* _WHAT THE TASK ASKS_
Return the passage of the climate letter below word for word, starting with "The long view" and going on through "Not unlike Mazama.".

-- Begin TEXT BLOCK --

The long view
Dear Editor:
Solveig Torvik’s “The irreversible tipping point” (Aug. 28) reports many of the scientific observations in the annual State of the Climate Report. Climate change is certainly a fact. Over the last 500,000 years the Earth has had five long ice ages and five short, warm inter-glacials in a cycle of about 100,000 years. Imagine each cycle as a single year. We then have a year of 10-and-a-half months of deep winter, one week of spring, one month of warm summer, one week of fall and then it’s winter again. Not unlike Mazama.
Considered on that scale, the last half-million years is represented by five years and it is late July. Human history started just four weeks ago. Large-scale carbon burning started just yesterday. Somehow, with typical human self-importance today, we find it necessary to take credit for being the cause of climate change.

-- End TEXT BLOCK --
-- Begin GIVEN INFORMATION --

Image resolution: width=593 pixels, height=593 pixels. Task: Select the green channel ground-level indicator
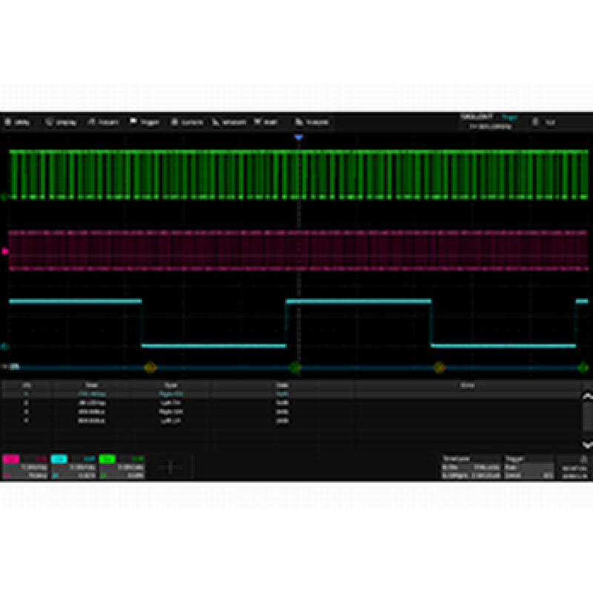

-- End GIVEN INFORMATION --

* _FULL ANSWER_
The long view
Dear Editor:
Solveig Torvik’s “The irreversible tipping point” (Aug. 28) reports many of the scientific observations in the annual State of the Climate Report. Climate change is certainly a fact. Over the last 500,000 years the Earth has had five long ice ages and five short, warm inter-glacials in a cycle of about 100,000 years. Imagine each cycle as a single year. We then have a year of 10-and-a-half months of deep winter, one week of spring, one month of warm summer, one week of fall and then it’s winter again. Not unlike Mazama.